Tokenization and Word Segmentation
The UD annotation is based on a lexicalist view of syntax, which means that dependency relations hold between words. Hence, morphological features are encoded as properties of words and there is no attempt at segmenting words into morphemes. However, it is important to note that the basic units of annotation are syntactic words (not phonological or orthographic words), which means that we systematically want to split off clitics, as in Spanish dámelo = da me lo, and undo contractions, as in French au = à le. We refer to such cases as multiword tokens because a single orthographic token corresponds to multiple (syntactic) words. In exceptional cases, it may be necessary to go in the other direction, and combine several orthographic tokens into a single syntactic word. Starting from v2 of the UD guidelines, such multitoken words are allowed for a restricted class of phenomena, such as numerical expressions like 20 000 and abbreviations like e. g., as long as these phenomena are approved and clearly specified in the language-specific documentation. Note, however, that this technique should not be generalized to multiword expressions like in spite of and by and large (let alone to more flexible multiword expressions like compounds or particle verbs), which should instead be annotated using special dependency relations.
Since word segmentation in general is a non-trivial task in many languages, and since the usefulness of tools trained on treebank data ultimately depends on how well the word segmentation can be reproduced for new data, it is important to document the principles of word segmentation for each language. The nature of this documentation will vary from one language to the next, depending on properties of the language and the writing system. For languages where word segmentation can be performed by a simple script given white-space and punctuation, only the words need to be represented in the treebank. For languages not using white-space at all, such as Chinese and Japanese, a complex word segmentation algorithm has to be employed, but there is no need to represent the basic character sequence in the treebank since it is completely recoverable from the word representation. By contrast, in languages where the mapping between white-space delimited tokens and syntactic words is highly ambiguous, such as Arabic and Hebrew, we provide the option of including both tokens and words in the treebank using a two-level indexing scheme described in the CoNLL-U format section. The morphological and syntactic annotation is only defined at the word level, but a heuristic mapping to the token level can usually be provided.

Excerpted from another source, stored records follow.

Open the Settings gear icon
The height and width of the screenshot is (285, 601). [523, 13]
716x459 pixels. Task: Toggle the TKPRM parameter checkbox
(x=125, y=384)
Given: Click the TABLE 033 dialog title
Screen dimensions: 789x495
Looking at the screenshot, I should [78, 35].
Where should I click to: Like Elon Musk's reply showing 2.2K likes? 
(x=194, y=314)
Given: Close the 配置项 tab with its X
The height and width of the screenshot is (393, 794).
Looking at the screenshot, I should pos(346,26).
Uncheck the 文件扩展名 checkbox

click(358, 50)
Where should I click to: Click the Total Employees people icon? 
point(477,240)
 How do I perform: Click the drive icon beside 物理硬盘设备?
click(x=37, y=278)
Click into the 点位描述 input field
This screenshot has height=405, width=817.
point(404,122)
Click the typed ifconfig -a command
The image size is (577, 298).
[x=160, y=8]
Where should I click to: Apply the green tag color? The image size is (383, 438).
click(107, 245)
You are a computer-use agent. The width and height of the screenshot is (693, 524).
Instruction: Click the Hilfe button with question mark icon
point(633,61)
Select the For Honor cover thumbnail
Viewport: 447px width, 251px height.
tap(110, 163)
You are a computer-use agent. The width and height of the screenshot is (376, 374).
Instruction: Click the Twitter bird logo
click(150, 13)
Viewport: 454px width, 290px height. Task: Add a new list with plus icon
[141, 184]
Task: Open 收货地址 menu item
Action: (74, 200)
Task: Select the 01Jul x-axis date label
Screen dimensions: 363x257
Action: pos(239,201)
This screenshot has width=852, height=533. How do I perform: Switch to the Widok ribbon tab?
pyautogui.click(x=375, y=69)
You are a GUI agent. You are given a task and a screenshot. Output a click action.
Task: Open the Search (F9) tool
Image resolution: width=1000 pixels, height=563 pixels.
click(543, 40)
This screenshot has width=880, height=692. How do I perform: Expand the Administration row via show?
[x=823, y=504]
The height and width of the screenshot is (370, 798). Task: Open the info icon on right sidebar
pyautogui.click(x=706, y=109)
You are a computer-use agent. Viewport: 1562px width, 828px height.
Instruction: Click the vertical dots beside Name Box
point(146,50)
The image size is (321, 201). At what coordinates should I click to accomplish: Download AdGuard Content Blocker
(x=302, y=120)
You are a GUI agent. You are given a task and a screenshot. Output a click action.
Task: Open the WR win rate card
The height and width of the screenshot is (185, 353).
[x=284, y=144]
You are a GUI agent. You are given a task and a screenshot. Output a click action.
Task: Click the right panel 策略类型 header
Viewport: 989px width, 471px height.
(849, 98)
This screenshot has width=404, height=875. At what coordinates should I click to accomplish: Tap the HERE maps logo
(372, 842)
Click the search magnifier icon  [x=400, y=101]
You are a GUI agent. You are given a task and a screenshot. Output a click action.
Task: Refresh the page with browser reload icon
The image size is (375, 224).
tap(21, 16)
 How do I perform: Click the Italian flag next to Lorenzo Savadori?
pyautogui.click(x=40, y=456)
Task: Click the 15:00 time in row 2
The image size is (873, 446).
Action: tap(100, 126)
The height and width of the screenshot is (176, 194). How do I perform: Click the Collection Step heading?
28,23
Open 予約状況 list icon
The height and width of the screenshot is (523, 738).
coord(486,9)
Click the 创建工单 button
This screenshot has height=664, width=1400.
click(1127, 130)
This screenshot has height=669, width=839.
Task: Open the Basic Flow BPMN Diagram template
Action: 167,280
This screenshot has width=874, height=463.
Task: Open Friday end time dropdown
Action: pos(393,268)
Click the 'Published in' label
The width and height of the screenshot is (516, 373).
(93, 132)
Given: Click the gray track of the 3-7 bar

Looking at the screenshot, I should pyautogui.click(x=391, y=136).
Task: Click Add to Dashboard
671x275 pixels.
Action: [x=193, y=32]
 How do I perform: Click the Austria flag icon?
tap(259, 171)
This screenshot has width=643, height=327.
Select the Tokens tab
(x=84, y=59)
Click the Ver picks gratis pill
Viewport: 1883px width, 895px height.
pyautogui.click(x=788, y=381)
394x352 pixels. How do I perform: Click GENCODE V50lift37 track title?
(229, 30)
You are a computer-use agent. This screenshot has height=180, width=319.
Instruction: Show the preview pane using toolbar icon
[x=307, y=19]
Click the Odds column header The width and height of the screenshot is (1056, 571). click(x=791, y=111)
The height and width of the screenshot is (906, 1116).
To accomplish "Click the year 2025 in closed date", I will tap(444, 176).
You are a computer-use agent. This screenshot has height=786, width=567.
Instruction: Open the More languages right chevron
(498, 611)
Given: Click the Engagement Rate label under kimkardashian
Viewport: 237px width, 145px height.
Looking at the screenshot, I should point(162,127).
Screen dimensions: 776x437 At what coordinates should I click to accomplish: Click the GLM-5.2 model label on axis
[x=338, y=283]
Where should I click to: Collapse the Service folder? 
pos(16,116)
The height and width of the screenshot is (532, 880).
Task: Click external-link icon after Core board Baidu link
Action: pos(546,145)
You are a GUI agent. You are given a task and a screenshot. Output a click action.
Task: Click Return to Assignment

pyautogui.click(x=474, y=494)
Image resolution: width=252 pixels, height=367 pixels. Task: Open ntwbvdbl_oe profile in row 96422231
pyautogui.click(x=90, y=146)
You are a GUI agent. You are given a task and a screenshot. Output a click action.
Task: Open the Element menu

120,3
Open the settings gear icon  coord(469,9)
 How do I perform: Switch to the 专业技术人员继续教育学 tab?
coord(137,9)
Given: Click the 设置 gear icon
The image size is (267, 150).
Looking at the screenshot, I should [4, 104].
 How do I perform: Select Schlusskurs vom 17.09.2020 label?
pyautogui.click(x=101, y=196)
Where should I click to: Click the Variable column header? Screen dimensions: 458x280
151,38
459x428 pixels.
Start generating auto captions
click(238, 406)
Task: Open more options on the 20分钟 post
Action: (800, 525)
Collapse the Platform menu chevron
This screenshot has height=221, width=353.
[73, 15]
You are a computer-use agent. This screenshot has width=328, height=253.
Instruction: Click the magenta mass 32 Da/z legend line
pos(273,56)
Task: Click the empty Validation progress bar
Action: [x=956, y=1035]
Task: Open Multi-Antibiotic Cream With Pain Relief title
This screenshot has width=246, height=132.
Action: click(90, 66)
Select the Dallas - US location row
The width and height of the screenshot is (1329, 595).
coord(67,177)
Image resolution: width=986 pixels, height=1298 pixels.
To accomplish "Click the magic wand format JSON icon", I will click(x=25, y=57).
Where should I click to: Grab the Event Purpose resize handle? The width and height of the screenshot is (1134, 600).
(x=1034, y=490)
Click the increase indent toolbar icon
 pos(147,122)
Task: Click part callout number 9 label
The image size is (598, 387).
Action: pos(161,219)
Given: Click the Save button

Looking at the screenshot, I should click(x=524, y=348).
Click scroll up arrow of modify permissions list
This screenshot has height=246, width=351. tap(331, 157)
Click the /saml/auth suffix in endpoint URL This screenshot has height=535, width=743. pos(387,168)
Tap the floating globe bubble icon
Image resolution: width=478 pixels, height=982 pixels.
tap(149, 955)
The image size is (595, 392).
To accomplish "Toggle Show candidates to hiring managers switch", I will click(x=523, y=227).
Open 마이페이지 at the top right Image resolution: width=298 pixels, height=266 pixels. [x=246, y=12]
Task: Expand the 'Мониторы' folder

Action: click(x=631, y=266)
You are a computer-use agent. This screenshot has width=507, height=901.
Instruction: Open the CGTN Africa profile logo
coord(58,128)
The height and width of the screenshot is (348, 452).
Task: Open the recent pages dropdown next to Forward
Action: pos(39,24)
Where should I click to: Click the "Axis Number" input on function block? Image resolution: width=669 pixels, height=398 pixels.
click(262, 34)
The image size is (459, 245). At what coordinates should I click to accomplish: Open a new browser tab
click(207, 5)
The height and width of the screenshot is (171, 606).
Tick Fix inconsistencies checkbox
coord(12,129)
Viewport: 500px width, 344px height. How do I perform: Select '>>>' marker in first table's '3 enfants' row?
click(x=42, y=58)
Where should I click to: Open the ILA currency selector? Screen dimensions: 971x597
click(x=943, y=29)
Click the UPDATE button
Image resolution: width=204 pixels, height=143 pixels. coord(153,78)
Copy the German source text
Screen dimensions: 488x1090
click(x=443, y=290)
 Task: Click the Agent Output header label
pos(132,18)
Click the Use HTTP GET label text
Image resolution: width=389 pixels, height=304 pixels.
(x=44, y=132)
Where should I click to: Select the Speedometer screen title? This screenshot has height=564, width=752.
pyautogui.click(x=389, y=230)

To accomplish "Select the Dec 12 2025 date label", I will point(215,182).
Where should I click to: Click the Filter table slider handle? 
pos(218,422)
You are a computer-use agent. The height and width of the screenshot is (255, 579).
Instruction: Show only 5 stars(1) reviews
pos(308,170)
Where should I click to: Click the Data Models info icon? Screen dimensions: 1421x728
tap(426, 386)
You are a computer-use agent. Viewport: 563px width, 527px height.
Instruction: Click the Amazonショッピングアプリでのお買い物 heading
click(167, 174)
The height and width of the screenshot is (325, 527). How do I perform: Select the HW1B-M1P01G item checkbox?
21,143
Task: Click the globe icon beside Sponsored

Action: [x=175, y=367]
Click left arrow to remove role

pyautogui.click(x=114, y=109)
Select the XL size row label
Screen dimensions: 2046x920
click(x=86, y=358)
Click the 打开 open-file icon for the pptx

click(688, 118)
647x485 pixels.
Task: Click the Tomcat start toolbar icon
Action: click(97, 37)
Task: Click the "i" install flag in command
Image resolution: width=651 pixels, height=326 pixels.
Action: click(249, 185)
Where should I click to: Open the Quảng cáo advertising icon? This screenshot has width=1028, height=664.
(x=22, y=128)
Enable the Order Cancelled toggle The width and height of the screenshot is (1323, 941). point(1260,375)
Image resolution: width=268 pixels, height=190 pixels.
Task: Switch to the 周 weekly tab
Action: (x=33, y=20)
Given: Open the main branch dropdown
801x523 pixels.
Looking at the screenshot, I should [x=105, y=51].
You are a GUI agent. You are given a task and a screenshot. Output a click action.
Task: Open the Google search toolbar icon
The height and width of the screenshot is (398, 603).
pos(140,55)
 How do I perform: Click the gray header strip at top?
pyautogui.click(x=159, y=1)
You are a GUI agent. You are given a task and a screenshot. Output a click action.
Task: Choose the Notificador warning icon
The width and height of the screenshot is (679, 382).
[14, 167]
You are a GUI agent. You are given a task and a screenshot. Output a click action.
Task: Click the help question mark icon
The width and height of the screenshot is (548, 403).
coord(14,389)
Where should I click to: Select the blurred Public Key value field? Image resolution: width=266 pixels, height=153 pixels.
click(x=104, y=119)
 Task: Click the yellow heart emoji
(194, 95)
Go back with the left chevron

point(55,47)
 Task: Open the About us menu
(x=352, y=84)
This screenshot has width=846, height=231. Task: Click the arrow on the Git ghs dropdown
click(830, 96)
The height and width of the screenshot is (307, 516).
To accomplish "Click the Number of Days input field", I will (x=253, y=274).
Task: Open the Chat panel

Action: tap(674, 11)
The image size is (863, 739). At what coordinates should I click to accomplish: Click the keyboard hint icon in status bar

Language-specific extensions to this documentation must describe how tokenization and word segmentation has been performed for each language (including references to standard tokenization schemes if any). In addition, it should answer the following questions:
- Do spaces regularly occur inside words? (This is only allowed for languages like Vietnamese, where whitespace is used to mark syllable boundaries rather than word boundaries.)
- Do spaces exceptionally occur inside (multitoken) words? If yes, specify exactly in which cases (for example, numbers and abbreviations).
- Does the treebank include (multiword) tokens as well as words? If yes, specify exactly in which cases (for example, clitics and contractions).